« Simon Pierre… arriva et entra dans le tombeau ; il observa les linges posés là et le suaire qui avait été sur sa tête (celui-ci n’était pas avec les linges, mais roulé à part, à une autre place) » Jean 20. 6 et 7.
« Pourquoi cherchez-vous parmi les morts celui qui est vivant ? Il n’est pas ici, mais il est ressuscité » Luc 24. 5 et 6.
Très tôt le dimanche matin, Marie de Magdala se rend au tombeau où le corps du Seigneur Jésus avait été déposé.
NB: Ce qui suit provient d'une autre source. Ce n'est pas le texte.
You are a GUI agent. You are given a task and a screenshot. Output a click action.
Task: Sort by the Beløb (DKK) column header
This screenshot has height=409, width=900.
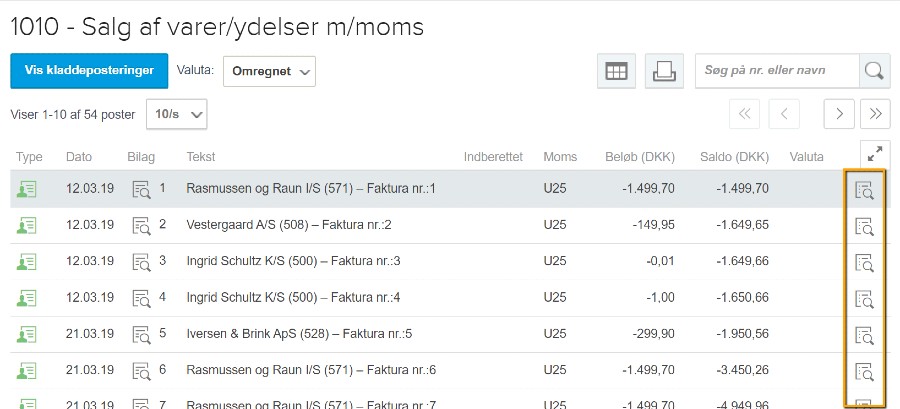tap(640, 157)
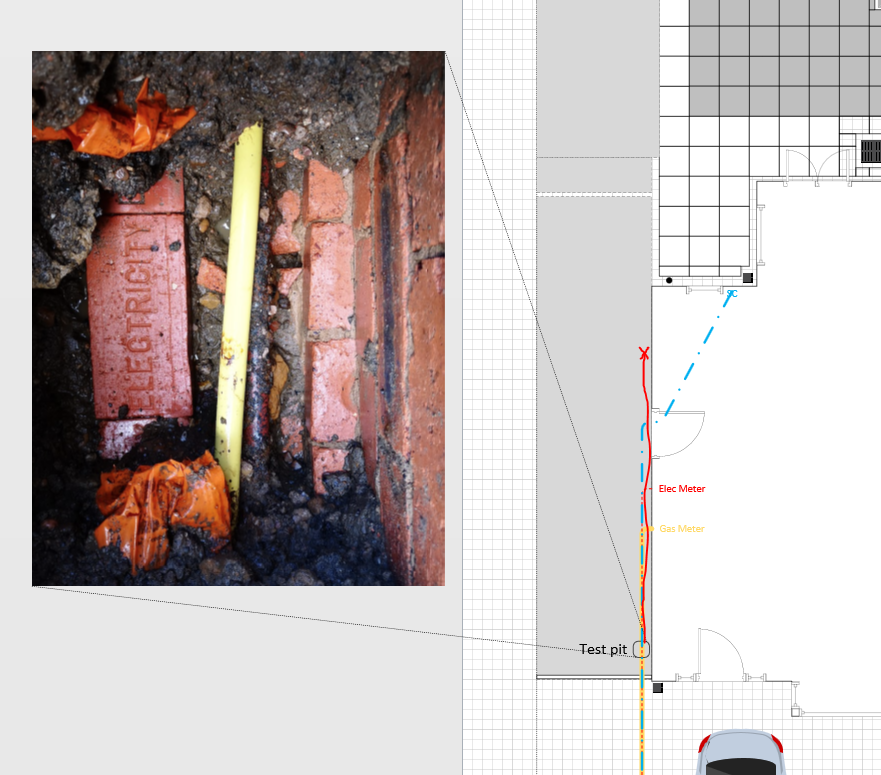Select the "Test pit" text label
This screenshot has width=881, height=775.
[x=603, y=650]
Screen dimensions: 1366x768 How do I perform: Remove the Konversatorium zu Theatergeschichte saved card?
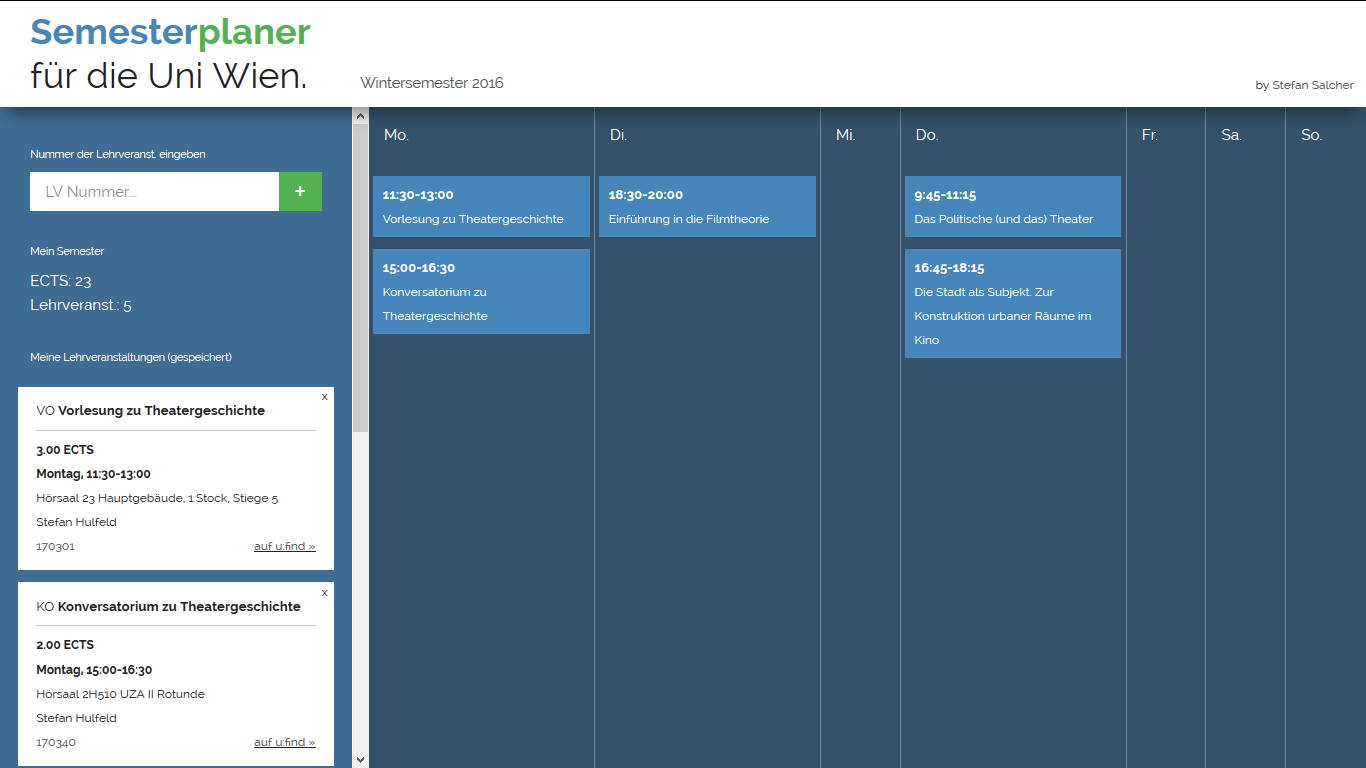(324, 593)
Mais, stupéfaite, elle constate que la grosse et lourde pierre qui en fermait l’accès a été roulée ! Alors Marie court vers les disciples Pierre et Jean et leur dit : « On a enlevé du tombeau le Seigneur ».
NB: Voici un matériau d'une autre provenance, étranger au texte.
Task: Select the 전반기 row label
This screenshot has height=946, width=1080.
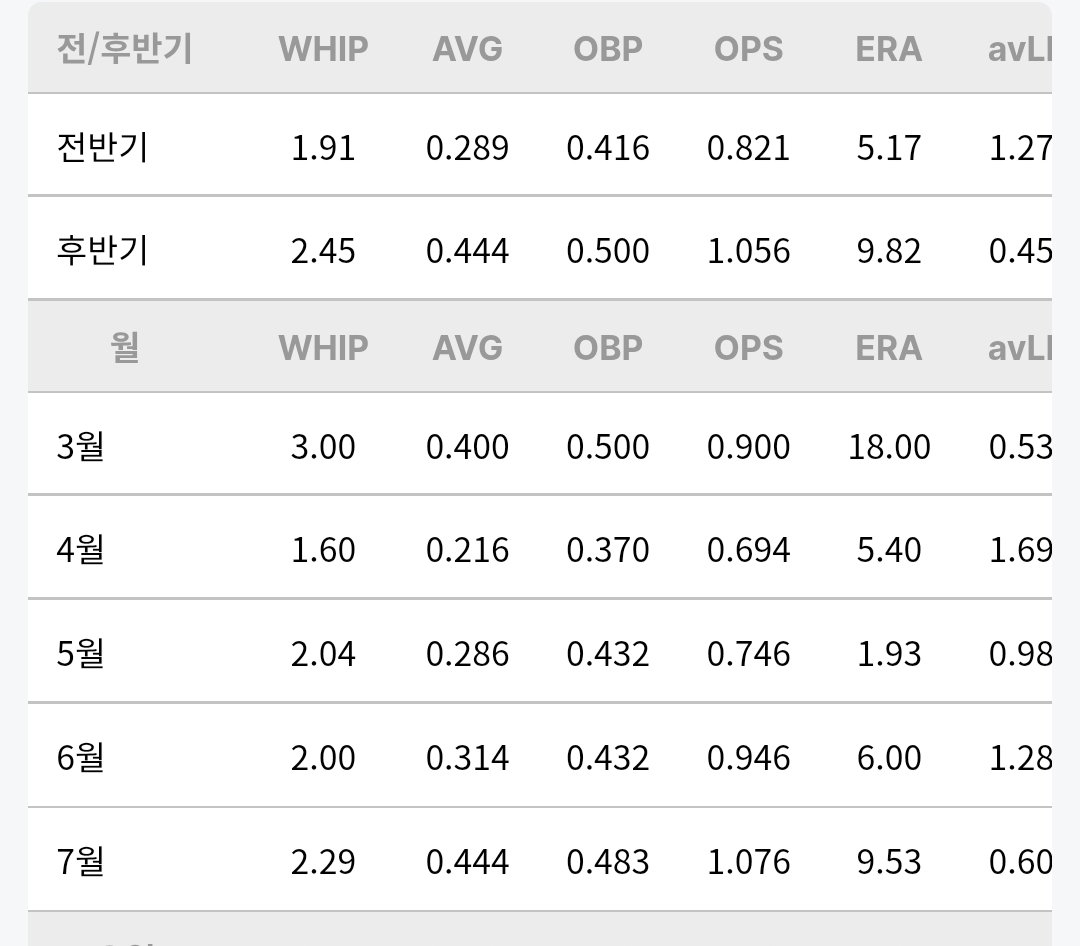Action: tap(103, 147)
À leur tour, les deux disciples accourent au tombeau et le trouvent vide, sans le corps de Jésus. Cependant, tout est en ordre : les linges sont par terre et le suaire qui avait été sur sa tête est « roulé à part, à une autre place ». C’est la preuve que le corps de Jésus n’a pas été emporté. Si tel avait été le cas, aurait-on perdu du temps à ranger le suaire de cette manière ?
Avant sa mort, le Seigneur Jésus avait annoncé sa résurrection à ses disciples, mais Jean n’avait pas compris ce que cela signifiait. Mais maintenant, devant le tombeau vide, « il vit et crut ». C’est pourquoi, comme témoin oculaire, il précise ces détails sur les linges et le suaire du Seigneur, afin que nous aussi, nous croyions.
Oui, le tombeau était vide : Jésus, l’Homme qui y avait été déposé, était ressuscité.
Jésus n’était pas seulement sorti du tombeau, mais Il est apparu vivant à de nombreuses personnes, individuellement (Luc 24. 34), ou assemblées (Mat. 28. 9 ; Jean 20. 19 à 29 ; 21. 1 à 14 ; Act. 1. 3 à 9 ; 1 Cor. 15. 3 à 7). Sa résurrection est la preuve incontestable qu’Il était ce qu’Il disait être : le Fils de Dieu.
La résurrection de Christ, dans sa vérité historique, est le fondement de notre foi.